Il n’est pas un homme, je pense, qui ait reçu plus de présents que lui, et pour plusieurs raisons : personne aussi ne les a mieux distribués à ses amis, consultant les goûts et les besoins urgents de chacun. Lui envoyait-on de riches habillements qui servissent à la guerre ou à la parure : il disait que son corps ne pouvait les porter tous, mais que des amis bien parés étaient le plus bel ornement d’un homme. Qu’il ait vaincu ses amis en munificence, cela n’est point étonnant, puisqu’il était plus puissant qu’eux ; mais qu’en attentions, en désir d’obliger, il les ait surpassés, c’est ce qui me semble plus admirable. Souvent Cyrus leur envoyait des vases à demi pleins de vin, quand il en recevait du bon, disant que depuis longtemps il n’en avait pas bu de meilleur : « Je t’en envoie donc et te prie de le boire aujourd’hui avec tes meilleurs amis. » Souvent il envoyait des moitiés d’oie, de pain et d’autres mets pareils, et chargeait le porteur de dire : « Cyrus les a trouvés excellents ; aussi veut-il que tu en goûtes. » Quand le fourrage était rare, et qu’à force de valets et de soins il avait pu s’en procurer, il faisait dire à ses amis d’envoyer prendre de ce fourrage pour leurs chevaux de monture, afin que le jeûne ne les empêchât pas de porter ses amis. Quand il se présentait quelque part, et que beaucoup de regards devaient se fixer sur lui, il appelait ses amis et s’entretenait gravement avec eux, afin de montrer ceux qu’il avait en estime.
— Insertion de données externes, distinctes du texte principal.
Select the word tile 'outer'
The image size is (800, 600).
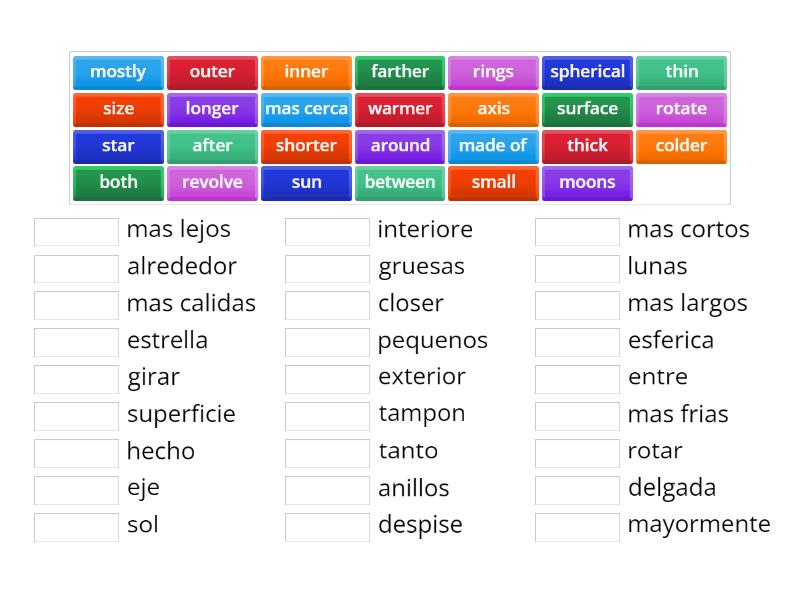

Pour ma part, d’après ce que j’entends dire, je juge que personne n’a jamais été l’objet d’une affection plus vive parmi les Grecs et les Barbares. En voici une preuve : quoique Cyrus fût sujet du roi, personne ne le quitta pour Artaxercès. Orontas seul l’essaya, et il reconnut bientôt que l’homme qu’il avait pris pour confident lui était moins dévoué qu’à Cyrus. Au contraire, quand les deux princes devinrent ennemis, beaucoup de gens du roi passèrent du côté de Cyrus ; et parmi eux des hommes que le roi aimait réellement, mais qui croyaient que leur bravoure serait mieux récompensée par Cyrus que par le roi. La mort de Cyrus fournit encore une plus grande preuve et qu’il était personnellement bon, et qu’il savait distinguer sûrement les hommes fidèles, dévoués, constants. Quand Cyrus fut tué, tous ses commensaux périrent en combattant à ses côtés. Ariée seul lui survécut, parce qu’il commandait alors la cavalerie de l’aile gauche. Dès qu’il apprit que Cyrus était tombé, il s’enfuit avec les troupes barbares placées sous ses ordres.